Triangle Downtowner Magazine (originally called Raleigh Downtowner Magazine) is a free entertainment magazine based in Raleigh, North Carolina covering downtown Raleigh, North Hills, downtown Durham, Cary/Apex, Wake Forest, and the surrounding area. Founded in 2005, the magazine features topics including restaurant profiles, local business, art gallery reviews, visual and performing artist profiles, wine, local history, and more. The Triangle Downtowner Magazine print and online issues have a readership of over 145,000 per month and is distributed at over 360 locations in restaurants, office buildings, businesses, condos, bars, government buildings, and outside newsracks throughout Triangle.
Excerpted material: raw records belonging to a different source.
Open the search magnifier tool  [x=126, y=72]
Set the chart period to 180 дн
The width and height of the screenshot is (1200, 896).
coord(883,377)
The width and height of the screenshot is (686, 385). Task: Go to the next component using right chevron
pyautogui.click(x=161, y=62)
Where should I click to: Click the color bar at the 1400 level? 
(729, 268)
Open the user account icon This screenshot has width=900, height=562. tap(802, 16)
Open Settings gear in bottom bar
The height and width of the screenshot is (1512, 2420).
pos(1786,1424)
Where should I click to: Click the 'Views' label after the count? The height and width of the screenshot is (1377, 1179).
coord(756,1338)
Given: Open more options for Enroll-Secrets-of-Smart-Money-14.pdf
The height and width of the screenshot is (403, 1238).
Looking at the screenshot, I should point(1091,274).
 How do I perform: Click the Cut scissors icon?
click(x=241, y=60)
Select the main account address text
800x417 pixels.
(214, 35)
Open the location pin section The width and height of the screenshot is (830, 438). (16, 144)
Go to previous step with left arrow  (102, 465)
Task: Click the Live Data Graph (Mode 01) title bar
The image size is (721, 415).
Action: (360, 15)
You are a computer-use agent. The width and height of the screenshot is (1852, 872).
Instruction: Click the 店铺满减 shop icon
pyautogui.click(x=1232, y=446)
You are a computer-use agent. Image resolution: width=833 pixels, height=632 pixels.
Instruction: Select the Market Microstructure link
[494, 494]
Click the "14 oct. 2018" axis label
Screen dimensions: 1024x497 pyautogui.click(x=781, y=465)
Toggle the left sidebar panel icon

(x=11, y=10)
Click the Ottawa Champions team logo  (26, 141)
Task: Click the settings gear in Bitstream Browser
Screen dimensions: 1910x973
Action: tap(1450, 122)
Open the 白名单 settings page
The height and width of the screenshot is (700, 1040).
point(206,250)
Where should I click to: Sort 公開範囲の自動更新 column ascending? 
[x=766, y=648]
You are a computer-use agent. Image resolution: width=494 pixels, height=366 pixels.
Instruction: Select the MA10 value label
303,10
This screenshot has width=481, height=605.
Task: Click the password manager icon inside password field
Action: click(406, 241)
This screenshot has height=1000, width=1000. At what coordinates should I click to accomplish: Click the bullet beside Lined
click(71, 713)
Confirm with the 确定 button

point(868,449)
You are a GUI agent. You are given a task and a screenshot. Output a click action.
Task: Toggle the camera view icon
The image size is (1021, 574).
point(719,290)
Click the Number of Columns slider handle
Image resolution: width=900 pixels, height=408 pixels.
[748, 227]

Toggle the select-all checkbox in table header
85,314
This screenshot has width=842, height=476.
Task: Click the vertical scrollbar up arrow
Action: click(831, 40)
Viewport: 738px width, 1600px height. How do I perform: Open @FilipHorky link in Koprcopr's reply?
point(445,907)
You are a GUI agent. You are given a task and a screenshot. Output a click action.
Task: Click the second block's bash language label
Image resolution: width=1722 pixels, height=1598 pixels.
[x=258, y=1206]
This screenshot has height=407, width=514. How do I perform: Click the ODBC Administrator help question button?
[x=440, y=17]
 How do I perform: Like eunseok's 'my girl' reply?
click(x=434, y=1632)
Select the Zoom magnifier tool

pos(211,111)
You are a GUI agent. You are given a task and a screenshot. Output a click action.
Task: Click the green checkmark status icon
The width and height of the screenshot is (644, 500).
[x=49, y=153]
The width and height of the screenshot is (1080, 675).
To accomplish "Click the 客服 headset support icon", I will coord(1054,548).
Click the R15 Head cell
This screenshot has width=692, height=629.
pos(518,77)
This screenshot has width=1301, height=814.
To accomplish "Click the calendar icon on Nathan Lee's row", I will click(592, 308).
The print edition is available online in its entirety, with issues dating back to 2006.

The Triangle Downtowner was founded by brothers Randall and Crash Gregg, and public speaker/greenspace supporter and Wake County Board Commissioner Sig Hutchinson, who saw the need for a magazine to chronicle the growth of downtown Raleigh. The magazine is a strong supporter of local business, community involvement and entrepreneurism, and is a contributor to many non-profits and charities.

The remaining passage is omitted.